# Belle femme/dame/Ma belle



## Mossa

Bonjour à tous !

Je ne parle pas du tout italien, mais je cherche comment dire en italien "Belle femme", "belle dame" "Ma belle", quelque chose comme ça. C'est pour une traduction de l'anglais vers le français dans laquelle j'aimerais adapter un passage en français dans le texte, vers l'italien.

Le personnage dit en fait (en français dans le texte) "au revoir, mon amie",
mais "... amica mia" ne me paraît pas assez transparent pour un public français, sachant que c'est pour une cible grand public.

Je pensais à quelque chose comme "bellissima" ou "bella donna" (?) qui fonctionneraient bien, je pense, dans ce contexte.
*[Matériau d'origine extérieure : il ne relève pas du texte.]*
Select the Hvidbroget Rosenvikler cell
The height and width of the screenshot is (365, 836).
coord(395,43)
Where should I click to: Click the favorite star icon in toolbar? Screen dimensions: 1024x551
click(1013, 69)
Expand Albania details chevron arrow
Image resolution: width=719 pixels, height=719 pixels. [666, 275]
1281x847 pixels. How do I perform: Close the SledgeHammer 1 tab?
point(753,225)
Est-ce que ces formules sont correctes ? Est-ce que "bellissima" est bien l'équivalent de "ma belle" ? Auriez-vous, par hasard,  d'autres suggestions ?

Merci beaucoup


----------



## Zsanna

Je ne vois pas vraiment l'intérêt pour utiliser une expression en italien ici, mais peut-être je me trompe...
Normalement, on devrait laisser l'expression en français telle que c'était dans le texte d'origin. 
Si je me souviens bien, on peut indiquer que c'était en français déjà en anglais (par ex. en mettant l'expression en italique), mais cela ne serait probablement pas nécessaire.


----------



## Mossa

Zsanna said:


> Je ne vois pas vraiment l'intérêt pour utiliser une expression en italien ici, mais peut-être je me trompe...
> Normalement, on devrait laisser l'expression en français telle que c'était dans le texte d'origin.
> Si je me souviens bien, on peut indiquer que c'était en français déjà en anglais (par ex. en mettant l'expression en italique), mais cela ne serait probablement pas nécessaire.
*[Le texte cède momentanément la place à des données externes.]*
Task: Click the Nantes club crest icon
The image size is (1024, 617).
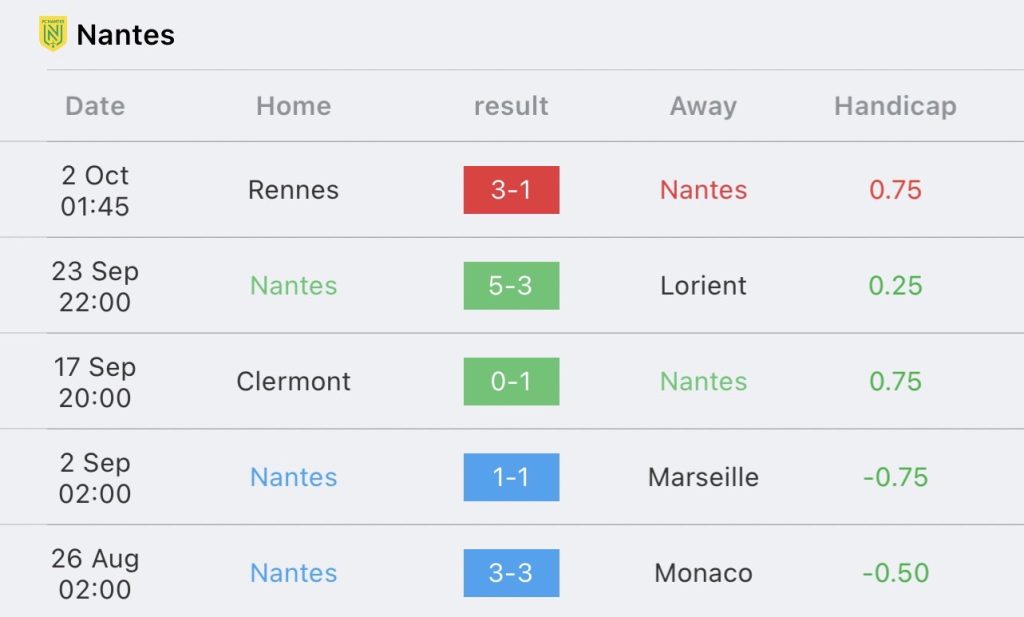Action: pos(53,34)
Si je puis me permettre, je ne voulais pas forcément le préciser, mais il s'agit d'une adaptation pour du doublage en français, je suis obligé de faire basculer sur une autre langue et l'italien est celle qui se prête le mieux à la situation.


----------



## Zsanna

Excuse-moi mais je ne comprends toujours pas pourquoi serais-tu "obligé"...? Même si c'est un doublage. (On pourrait jouer avec l'accent aussi!)
Par ex. dans NCIS, il y a un personnage qui s'appelle la _Grenouille_ (en anglais) et en français c'est la _Grenouille_ aussi et - à mon avis - il n'y pas de problème. (Au moins, pas vraiment un grand problème.)
Mais tout dépend aussi sur certaines choses...
Que pourrait l'italien exprimer que le français ne peut pas? 
Qu'est-ce que serait ce "plus" vraiment?


----------



## Mossa

Zsanna said:


> Excuse-moi mais je ne comprends toujours pas pourquoi serais-tu "obligé"...? Même si c'est un doublage. (On pourrait jouer avec l'accent aussi!)
> Par ex. dans NCIS, il y a un personnage qui s'appelle la _Grenouille_ (en anglais) et en français c'est la _Grenouille_ aussi et - à mon avis - il n'y pas de problème. (Au moins, pas vraiment un grand problème.)
> Mais tout dépend aussi sur certaines choses...
> Que pourrait l'italien exprimer que le français ne peut pas?
> Qu'est-ce que serait ce "plus" vraiment?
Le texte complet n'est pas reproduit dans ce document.